Anders dan de advocaat-generaal en de raadsman vindt het hof in hetgeen de raadsman omtrent de persoonlijke situatie van de verdachte heeft aangevoerd geen aanleiding een deels voorwaardelijke taakstraf op te leggen, nu dit geen recht zou doen aan de ernst van het bewezenverklaarde feit.
Het hof acht, alles afwegende, een onvoorwaardelijke taakstraf van na te melden duur passend en geboden.

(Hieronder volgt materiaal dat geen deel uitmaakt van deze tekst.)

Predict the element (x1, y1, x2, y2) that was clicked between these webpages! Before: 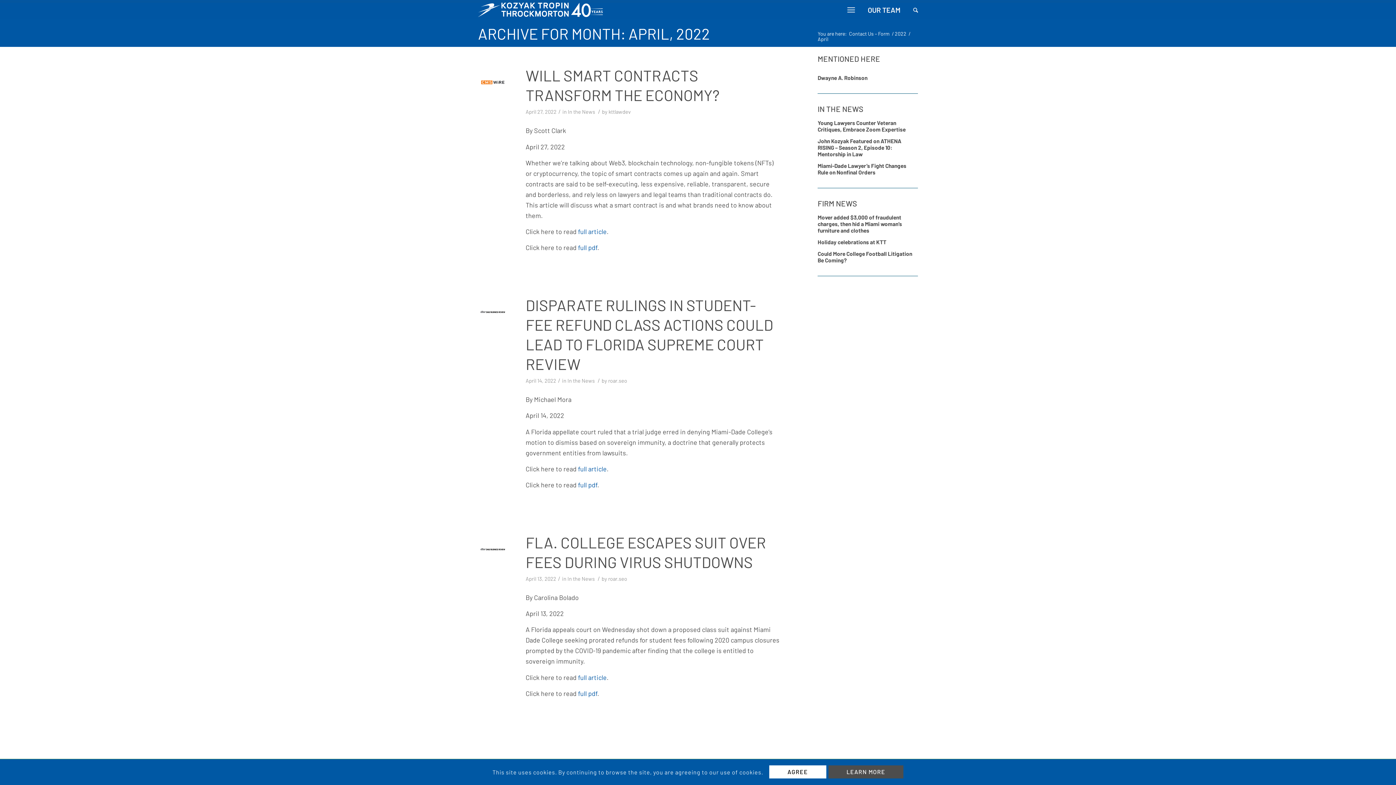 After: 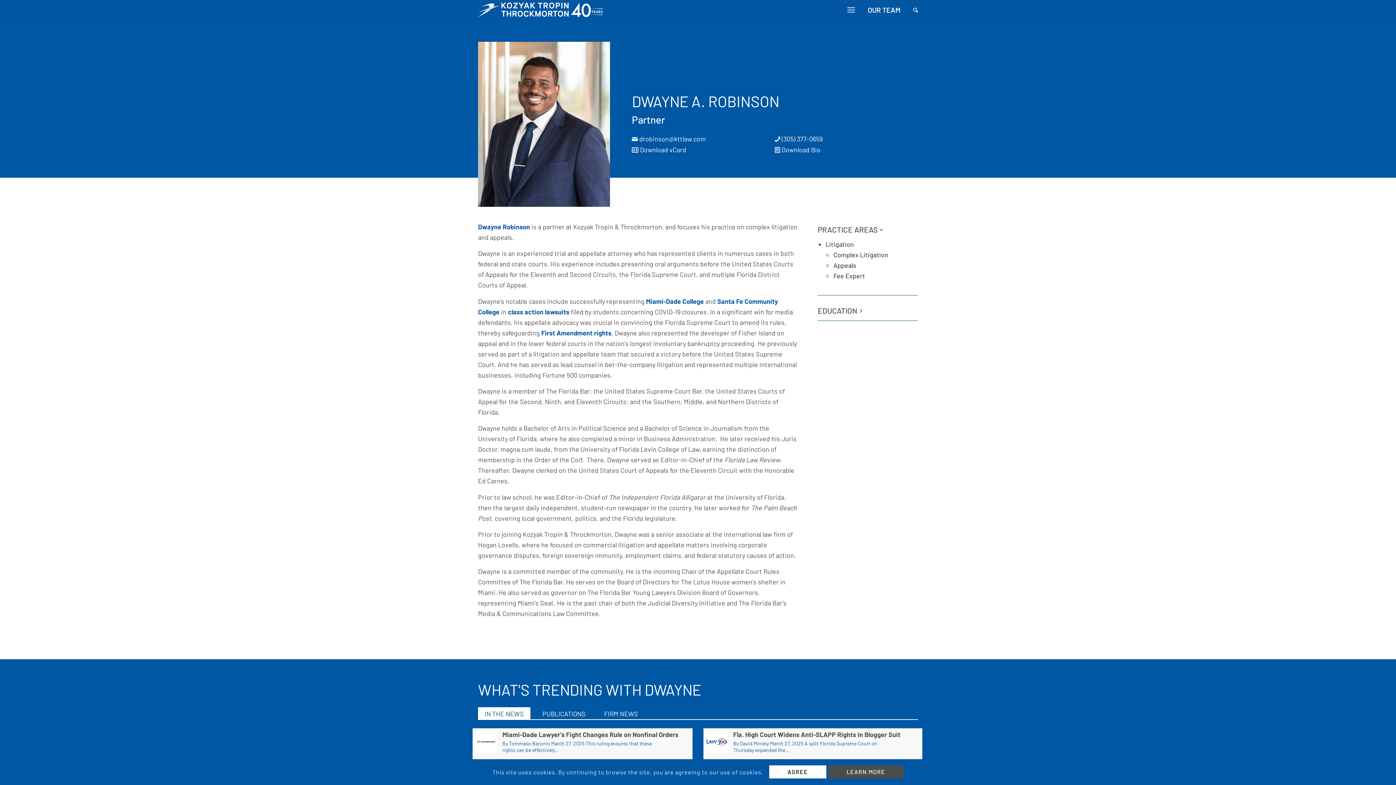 Action: bbox: (817, 72, 918, 81) label: Dwayne A. Robinson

Toepasselijke wettelijke voorschriften

De op te leggen straf is gegrond op de artikelen 22c, 22d en 311 van het Wetboek van Strafrecht.
Deze wettelijke voorschriften worden toegepast zoals geldend ten tijde van het bewezen verklaarde.

BESLISSING

Het hof:
Vernietigt het vonnis waarvan beroep ten aanzien van de straf en doet in zoverre opnieuw recht.
Veroordeelt de verdachte tot een
taakstrafvoor de duur van
80 (tachtig) uren, indien niet naar behoren verricht te vervangen door
40 (veertig) dagen hechtenis.
Bevestigt het vonnis waarvan beroep voor het overige.
Dit arrest is gewezen door de meervoudige strafkamer van het gerechtshof Amsterdam, waarin zitting hadden mr. H.A. van Eijk, mr. W.M.C. Tilleman en mr. M.L.M. van der Voet, in tegenwoordigheid van mr. A. Stronkhorst, griffier, en is uitgesproken op de openbare terechtzitting van dit gerechtshof van
26 april 2019.
mr. W.M.C. Tilleman is buiten staat dit arrest te ondertekenen.